*** Data extract ***

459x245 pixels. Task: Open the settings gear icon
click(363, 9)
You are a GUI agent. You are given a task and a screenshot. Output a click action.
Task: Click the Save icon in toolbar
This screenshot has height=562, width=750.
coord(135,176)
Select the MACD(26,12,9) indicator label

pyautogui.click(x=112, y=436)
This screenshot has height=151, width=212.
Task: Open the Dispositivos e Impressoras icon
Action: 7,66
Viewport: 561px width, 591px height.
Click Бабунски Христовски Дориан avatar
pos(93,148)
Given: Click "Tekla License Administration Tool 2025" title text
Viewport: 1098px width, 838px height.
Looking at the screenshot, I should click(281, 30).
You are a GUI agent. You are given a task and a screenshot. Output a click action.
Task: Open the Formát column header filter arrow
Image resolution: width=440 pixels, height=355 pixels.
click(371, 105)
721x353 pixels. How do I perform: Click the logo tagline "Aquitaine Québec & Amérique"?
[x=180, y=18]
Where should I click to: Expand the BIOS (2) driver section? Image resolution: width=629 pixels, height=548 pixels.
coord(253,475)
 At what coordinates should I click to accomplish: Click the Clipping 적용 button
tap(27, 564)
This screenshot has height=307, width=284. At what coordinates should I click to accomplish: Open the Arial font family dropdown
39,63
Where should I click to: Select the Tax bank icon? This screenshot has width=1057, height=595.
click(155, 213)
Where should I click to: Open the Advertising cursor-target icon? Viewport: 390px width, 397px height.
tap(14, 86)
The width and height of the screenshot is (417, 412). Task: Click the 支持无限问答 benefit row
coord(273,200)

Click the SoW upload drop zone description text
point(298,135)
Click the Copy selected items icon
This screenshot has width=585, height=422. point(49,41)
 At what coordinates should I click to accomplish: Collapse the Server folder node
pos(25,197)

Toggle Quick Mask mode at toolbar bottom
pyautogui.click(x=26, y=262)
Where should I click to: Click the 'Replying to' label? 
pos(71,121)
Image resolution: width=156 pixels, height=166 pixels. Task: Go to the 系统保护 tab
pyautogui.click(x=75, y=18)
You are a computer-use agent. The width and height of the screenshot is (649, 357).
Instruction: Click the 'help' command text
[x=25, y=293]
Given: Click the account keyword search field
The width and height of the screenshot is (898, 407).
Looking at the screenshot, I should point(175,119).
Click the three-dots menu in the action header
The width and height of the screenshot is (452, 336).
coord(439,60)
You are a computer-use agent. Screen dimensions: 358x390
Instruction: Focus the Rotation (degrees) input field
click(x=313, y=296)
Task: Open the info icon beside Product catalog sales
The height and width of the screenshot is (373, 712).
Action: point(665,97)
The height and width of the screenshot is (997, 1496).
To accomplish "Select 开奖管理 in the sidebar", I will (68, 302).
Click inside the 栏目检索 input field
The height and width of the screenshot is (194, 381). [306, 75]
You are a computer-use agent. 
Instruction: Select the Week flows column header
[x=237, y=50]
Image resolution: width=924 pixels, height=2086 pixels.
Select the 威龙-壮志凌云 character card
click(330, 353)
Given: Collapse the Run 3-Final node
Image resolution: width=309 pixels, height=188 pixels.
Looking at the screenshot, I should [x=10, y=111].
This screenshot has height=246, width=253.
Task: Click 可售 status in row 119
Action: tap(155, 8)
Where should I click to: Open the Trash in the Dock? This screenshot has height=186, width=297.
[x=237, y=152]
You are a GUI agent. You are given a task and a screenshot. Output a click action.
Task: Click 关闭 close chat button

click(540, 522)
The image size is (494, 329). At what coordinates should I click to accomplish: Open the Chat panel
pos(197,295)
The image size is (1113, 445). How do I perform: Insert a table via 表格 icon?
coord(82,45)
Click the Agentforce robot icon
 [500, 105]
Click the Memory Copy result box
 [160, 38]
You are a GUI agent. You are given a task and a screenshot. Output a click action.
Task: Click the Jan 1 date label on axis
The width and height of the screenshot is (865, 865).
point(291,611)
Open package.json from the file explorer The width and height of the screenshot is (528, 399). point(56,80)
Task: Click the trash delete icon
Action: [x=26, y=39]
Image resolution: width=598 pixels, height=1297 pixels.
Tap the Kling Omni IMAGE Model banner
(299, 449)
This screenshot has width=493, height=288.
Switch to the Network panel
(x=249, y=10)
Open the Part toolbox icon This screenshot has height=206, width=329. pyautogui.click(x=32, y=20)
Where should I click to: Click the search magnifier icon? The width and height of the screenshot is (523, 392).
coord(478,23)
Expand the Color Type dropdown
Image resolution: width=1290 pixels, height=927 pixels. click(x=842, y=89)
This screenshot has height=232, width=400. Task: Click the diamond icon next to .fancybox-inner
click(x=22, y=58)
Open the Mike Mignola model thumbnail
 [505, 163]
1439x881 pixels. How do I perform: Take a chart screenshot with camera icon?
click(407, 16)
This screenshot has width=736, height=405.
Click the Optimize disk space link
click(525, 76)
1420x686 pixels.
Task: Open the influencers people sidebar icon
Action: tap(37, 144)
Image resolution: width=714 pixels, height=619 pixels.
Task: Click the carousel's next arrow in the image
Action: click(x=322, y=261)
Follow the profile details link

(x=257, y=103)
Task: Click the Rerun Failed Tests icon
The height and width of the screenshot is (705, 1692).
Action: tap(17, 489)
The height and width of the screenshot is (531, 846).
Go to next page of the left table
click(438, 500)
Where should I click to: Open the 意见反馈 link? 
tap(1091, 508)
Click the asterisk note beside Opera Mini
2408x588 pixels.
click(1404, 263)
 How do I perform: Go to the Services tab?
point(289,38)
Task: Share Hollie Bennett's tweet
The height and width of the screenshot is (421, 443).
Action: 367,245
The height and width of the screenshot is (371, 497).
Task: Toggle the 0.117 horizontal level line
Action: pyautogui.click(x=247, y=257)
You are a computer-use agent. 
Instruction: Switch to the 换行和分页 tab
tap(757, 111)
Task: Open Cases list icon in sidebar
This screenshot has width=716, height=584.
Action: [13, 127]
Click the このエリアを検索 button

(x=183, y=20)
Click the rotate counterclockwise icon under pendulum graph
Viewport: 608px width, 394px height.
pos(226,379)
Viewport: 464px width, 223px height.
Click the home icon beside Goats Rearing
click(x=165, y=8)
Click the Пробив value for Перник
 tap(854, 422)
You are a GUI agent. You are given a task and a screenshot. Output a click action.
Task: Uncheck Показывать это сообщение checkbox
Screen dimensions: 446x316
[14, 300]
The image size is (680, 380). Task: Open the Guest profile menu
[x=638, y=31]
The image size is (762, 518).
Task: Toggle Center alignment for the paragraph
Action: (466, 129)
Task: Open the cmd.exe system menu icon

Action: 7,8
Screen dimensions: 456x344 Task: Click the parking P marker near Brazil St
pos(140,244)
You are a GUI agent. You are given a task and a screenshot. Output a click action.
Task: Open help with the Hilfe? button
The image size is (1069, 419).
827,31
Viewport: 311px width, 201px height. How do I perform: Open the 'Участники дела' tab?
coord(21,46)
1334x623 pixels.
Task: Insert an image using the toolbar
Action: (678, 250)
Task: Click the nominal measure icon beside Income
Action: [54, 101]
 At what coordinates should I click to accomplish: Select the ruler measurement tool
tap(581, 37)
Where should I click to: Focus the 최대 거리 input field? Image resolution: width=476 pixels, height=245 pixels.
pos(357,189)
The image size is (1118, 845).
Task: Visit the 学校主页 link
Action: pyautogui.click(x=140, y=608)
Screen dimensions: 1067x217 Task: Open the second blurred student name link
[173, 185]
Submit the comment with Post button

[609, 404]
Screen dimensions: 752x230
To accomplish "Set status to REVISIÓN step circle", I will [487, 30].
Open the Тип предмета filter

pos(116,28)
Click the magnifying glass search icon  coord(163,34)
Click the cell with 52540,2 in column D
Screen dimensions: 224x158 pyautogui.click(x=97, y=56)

*** End of Data extract ***

Exercise requirements: Would you transcribe every entry exactly, leaving nothing out?

Worked solution:
459x245 pixels. Task: Open the settings gear icon
click(363, 9)
You are a GUI agent. You are given a task and a screenshot. Output a click action.
Task: Click the Save icon in toolbar
This screenshot has height=562, width=750.
coord(135,176)
Select the MACD(26,12,9) indicator label

pyautogui.click(x=112, y=436)
This screenshot has height=151, width=212.
Task: Open the Dispositivos e Impressoras icon
Action: 7,66
Viewport: 561px width, 591px height.
Click Бабунски Христовски Дориан avatar
pos(93,148)
Given: Click "Tekla License Administration Tool 2025" title text
Viewport: 1098px width, 838px height.
Looking at the screenshot, I should click(281, 30).
You are a GUI agent. You are given a task and a screenshot. Output a click action.
Task: Open the Formát column header filter arrow
Image resolution: width=440 pixels, height=355 pixels.
click(371, 105)
721x353 pixels. How do I perform: Click the logo tagline "Aquitaine Québec & Amérique"?
[x=180, y=18]
Where should I click to: Expand the BIOS (2) driver section? Image resolution: width=629 pixels, height=548 pixels.
coord(253,475)
 At what coordinates should I click to accomplish: Click the Clipping 적용 button
tap(27, 564)
This screenshot has height=307, width=284. At what coordinates should I click to accomplish: Open the Arial font family dropdown
39,63
Where should I click to: Select the Tax bank icon? This screenshot has width=1057, height=595.
click(155, 213)
Where should I click to: Open the Advertising cursor-target icon? Viewport: 390px width, 397px height.
tap(14, 86)
The width and height of the screenshot is (417, 412). Task: Click the 支持无限问答 benefit row
coord(273,200)

Click the SoW upload drop zone description text
point(298,135)
Click the Copy selected items icon
This screenshot has width=585, height=422. point(49,41)
 At what coordinates should I click to accomplish: Collapse the Server folder node
pos(25,197)

Toggle Quick Mask mode at toolbar bottom
pyautogui.click(x=26, y=262)
Where should I click to: Click the 'Replying to' label? 
pos(71,121)
Image resolution: width=156 pixels, height=166 pixels. Task: Go to the 系统保护 tab
pyautogui.click(x=75, y=18)
You are a computer-use agent. The width and height of the screenshot is (649, 357).
Instruction: Click the 'help' command text
[x=25, y=293]
Given: Click the account keyword search field
The width and height of the screenshot is (898, 407).
Looking at the screenshot, I should point(175,119).
Click the three-dots menu in the action header
The width and height of the screenshot is (452, 336).
coord(439,60)
You are a computer-use agent. Screen dimensions: 358x390
Instruction: Focus the Rotation (degrees) input field
click(x=313, y=296)
Task: Open the info icon beside Product catalog sales
The height and width of the screenshot is (373, 712).
Action: point(665,97)
The height and width of the screenshot is (997, 1496).
To accomplish "Select 开奖管理 in the sidebar", I will (68, 302).
Click inside the 栏目检索 input field
The height and width of the screenshot is (194, 381). [306, 75]
You are a computer-use agent. 
Instruction: Select the Week flows column header
[x=237, y=50]
Image resolution: width=924 pixels, height=2086 pixels.
Select the 威龙-壮志凌云 character card
click(330, 353)
Given: Collapse the Run 3-Final node
Image resolution: width=309 pixels, height=188 pixels.
Looking at the screenshot, I should [x=10, y=111].
This screenshot has height=246, width=253.
Task: Click 可售 status in row 119
Action: tap(155, 8)
Where should I click to: Open the Trash in the Dock? This screenshot has height=186, width=297.
[x=237, y=152]
You are a GUI agent. You are given a task and a screenshot. Output a click action.
Task: Click 关闭 close chat button

click(540, 522)
The image size is (494, 329). At what coordinates should I click to accomplish: Open the Chat panel
pos(197,295)
The image size is (1113, 445). How do I perform: Insert a table via 表格 icon?
coord(82,45)
Click the Agentforce robot icon
 [500, 105]
Click the Memory Copy result box
 [160, 38]
You are a GUI agent. You are given a task and a screenshot. Output a click action.
Task: Click the Jan 1 date label on axis
The width and height of the screenshot is (865, 865).
point(291,611)
Open package.json from the file explorer The width and height of the screenshot is (528, 399). point(56,80)
Task: Click the trash delete icon
Action: [x=26, y=39]
Image resolution: width=598 pixels, height=1297 pixels.
Tap the Kling Omni IMAGE Model banner
(299, 449)
This screenshot has width=493, height=288.
Switch to the Network panel
(x=249, y=10)
Open the Part toolbox icon This screenshot has height=206, width=329. pyautogui.click(x=32, y=20)
Where should I click to: Click the search magnifier icon? The width and height of the screenshot is (523, 392).
coord(478,23)
Expand the Color Type dropdown
Image resolution: width=1290 pixels, height=927 pixels. click(x=842, y=89)
This screenshot has height=232, width=400. Task: Click the diamond icon next to .fancybox-inner
click(x=22, y=58)
Open the Mike Mignola model thumbnail
 [505, 163]
1439x881 pixels. How do I perform: Take a chart screenshot with camera icon?
click(407, 16)
This screenshot has width=736, height=405.
Click the Optimize disk space link
click(525, 76)
1420x686 pixels.
Task: Open the influencers people sidebar icon
Action: tap(37, 144)
Image resolution: width=714 pixels, height=619 pixels.
Task: Click the carousel's next arrow in the image
Action: click(x=322, y=261)
Follow the profile details link

(x=257, y=103)
Task: Click the Rerun Failed Tests icon
The height and width of the screenshot is (705, 1692).
Action: tap(17, 489)
The height and width of the screenshot is (531, 846).
Go to next page of the left table
click(438, 500)
Where should I click to: Open the 意见反馈 link? 
tap(1091, 508)
Click the asterisk note beside Opera Mini
2408x588 pixels.
click(1404, 263)
 How do I perform: Go to the Services tab?
point(289,38)
Task: Share Hollie Bennett's tweet
The height and width of the screenshot is (421, 443).
Action: 367,245
The height and width of the screenshot is (371, 497).
Task: Toggle the 0.117 horizontal level line
Action: pyautogui.click(x=247, y=257)
You are a computer-use agent. 
Instruction: Switch to the 换行和分页 tab
tap(757, 111)
Task: Open Cases list icon in sidebar
This screenshot has width=716, height=584.
Action: [13, 127]
Click the このエリアを検索 button

(x=183, y=20)
Click the rotate counterclockwise icon under pendulum graph
Viewport: 608px width, 394px height.
pos(226,379)
Viewport: 464px width, 223px height.
Click the home icon beside Goats Rearing
click(x=165, y=8)
Click the Пробив value for Перник
 tap(854, 422)
You are a GUI agent. You are given a task and a screenshot. Output a click action.
Task: Uncheck Показывать это сообщение checkbox
Screen dimensions: 446x316
[14, 300]
The image size is (680, 380). Task: Open the Guest profile menu
[x=638, y=31]
The image size is (762, 518).
Task: Toggle Center alignment for the paragraph
Action: (466, 129)
Task: Open the cmd.exe system menu icon

Action: 7,8
Screen dimensions: 456x344 Task: Click the parking P marker near Brazil St
pos(140,244)
You are a GUI agent. You are given a task and a screenshot. Output a click action.
Task: Open help with the Hilfe? button
The image size is (1069, 419).
827,31
Viewport: 311px width, 201px height. How do I perform: Open the 'Участники дела' tab?
coord(21,46)
1334x623 pixels.
Task: Insert an image using the toolbar
Action: (678, 250)
Task: Click the nominal measure icon beside Income
Action: [54, 101]
 At what coordinates should I click to accomplish: Select the ruler measurement tool
tap(581, 37)
Where should I click to: Focus the 최대 거리 input field? Image resolution: width=476 pixels, height=245 pixels.
pos(357,189)
The image size is (1118, 845).
Task: Visit the 学校主页 link
Action: pyautogui.click(x=140, y=608)
Screen dimensions: 1067x217 Task: Open the second blurred student name link
[173, 185]
Submit the comment with Post button

[609, 404]
Screen dimensions: 752x230
To accomplish "Set status to REVISIÓN step circle", I will [487, 30].
Open the Тип предмета filter

pos(116,28)
Click the magnifying glass search icon  coord(163,34)
Click the cell with 52540,2 in column D
Screen dimensions: 224x158 pyautogui.click(x=97, y=56)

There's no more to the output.